Very nice explanation, thanks Alvaro.

> 2. Mark frozen databases specially somehow.
>    To mark databases frozen, we need a way to mark tables as frozen.
>    How do we do that?  As I explain below, this allows some nice
>    optimizations, but it's a very tiny can full of a huge amount of
>    worms.
> Marking a Table Frozen
> ======================
> Marking a table frozen is simple as setting relminxid = 
> FrozenXid for a table.  As explained above, this cannot be 
> done in a regular postmaster environment, because a 
> concurrent transaction could be doing nasty stuff to a table. 
>  So we can do it only in a standalone backend.

Unless you lock the table exclusively during vacuum, that could be done
vacuum freeze. I like that more, than changing stuff that is otherwise
frozen/static. (I see you wrote that below)

> On the other hand, a "frozen" table must be marked with 
> relminxid = a-regular-Xid as soon as a transaction writes 
> some tuples on it.  Note that this "unfreezing" must take 
> place even if the offending transaction is aborted, because 
> the Xid is written in the table nevertheless and thus it 
> would be incorrect to lose the unfreezing.

The other idea was to need a special unfreeze command ...

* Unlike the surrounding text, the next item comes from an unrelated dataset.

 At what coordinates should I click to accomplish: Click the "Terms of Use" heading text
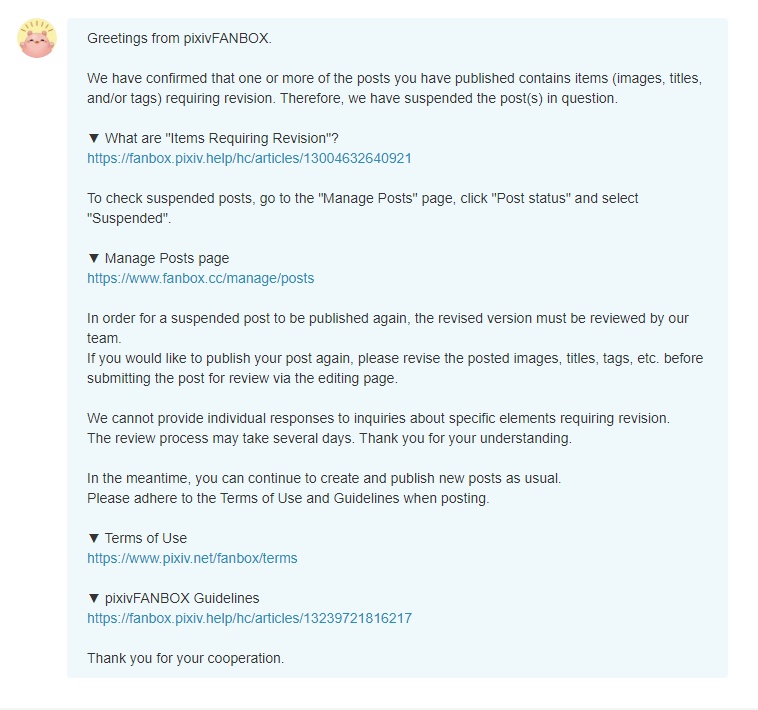tap(146, 538)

> This is how pg_class_nt came into existence -- it would be a 
> place where information about a table would be stored and not 
> subject to the rolling back of the transaction that wrote it.

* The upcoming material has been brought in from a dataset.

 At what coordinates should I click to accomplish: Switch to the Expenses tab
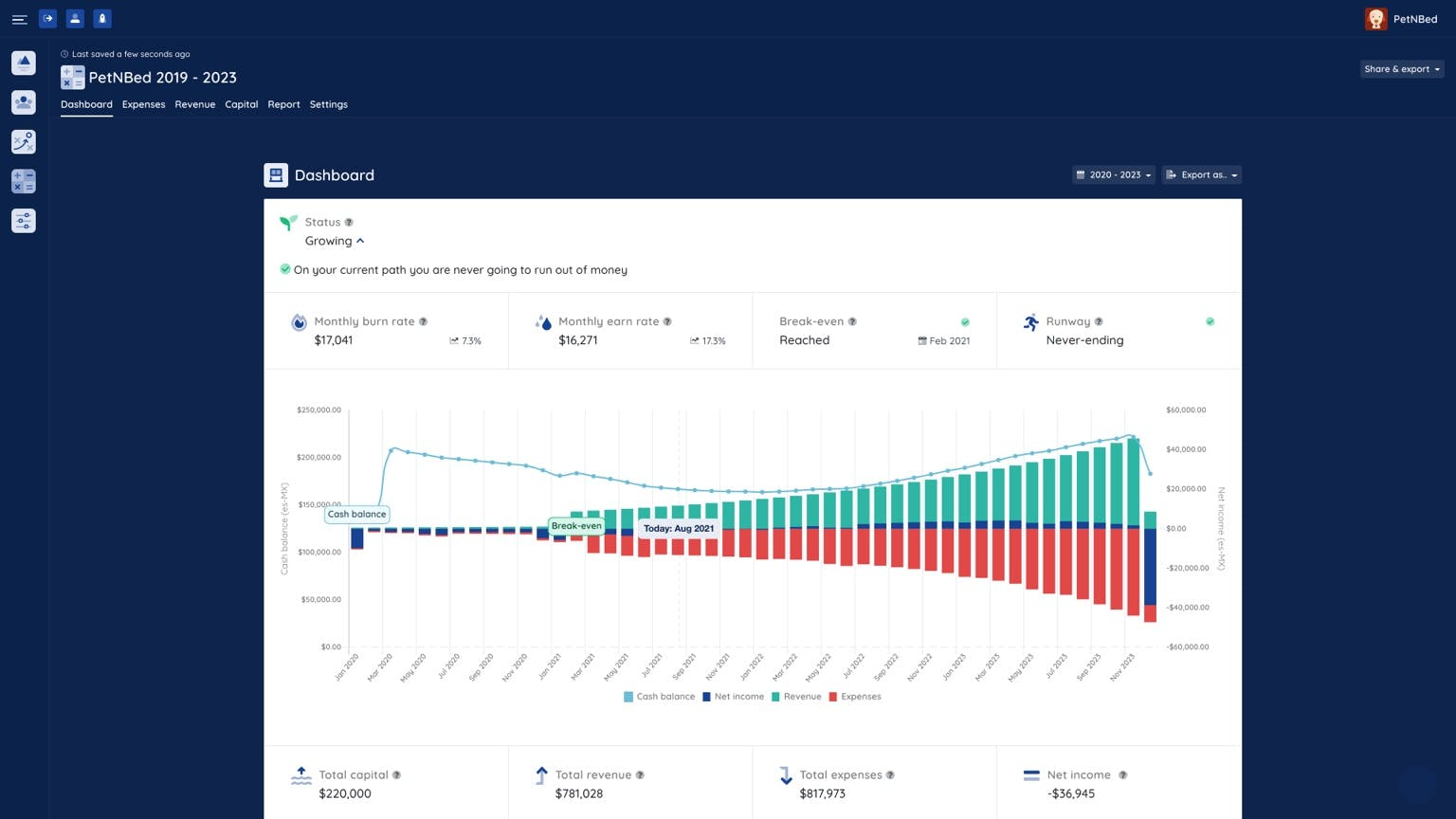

Oh, that puts it in another league, since it must guarantee commit.
I am not sure we can do that. The previous discussion was about
concurrency and data that was not so important like tuple count.

In short: 
        - I'd start with #1 (no relminxid = FrozenXid) like Tom
        - and then implement FREEZE/UNFREEZE with exclusive locks 
        like Simon wrote (so it does not need pg_class_nt) and use that
for the templates.

Simon wrote:
> Suggest that we prevent write operations on Frozen tables by revoking
all INSERT, UPDATE or DELETE rights held, then enforcing a check during
GRANT to prevent them being re-enabled. Superusers would need to check
every time. If we dont do this, then we will have two contradictory
states marked in the catalog - privilges saying Yes and freezing saying

No, I'd not mess with the permissions and return a different error when
trying to
modify a frozen table. (It would also be complicated to unfreeze after
create database)
We should make it clear, that freezing is no replacement for revoke.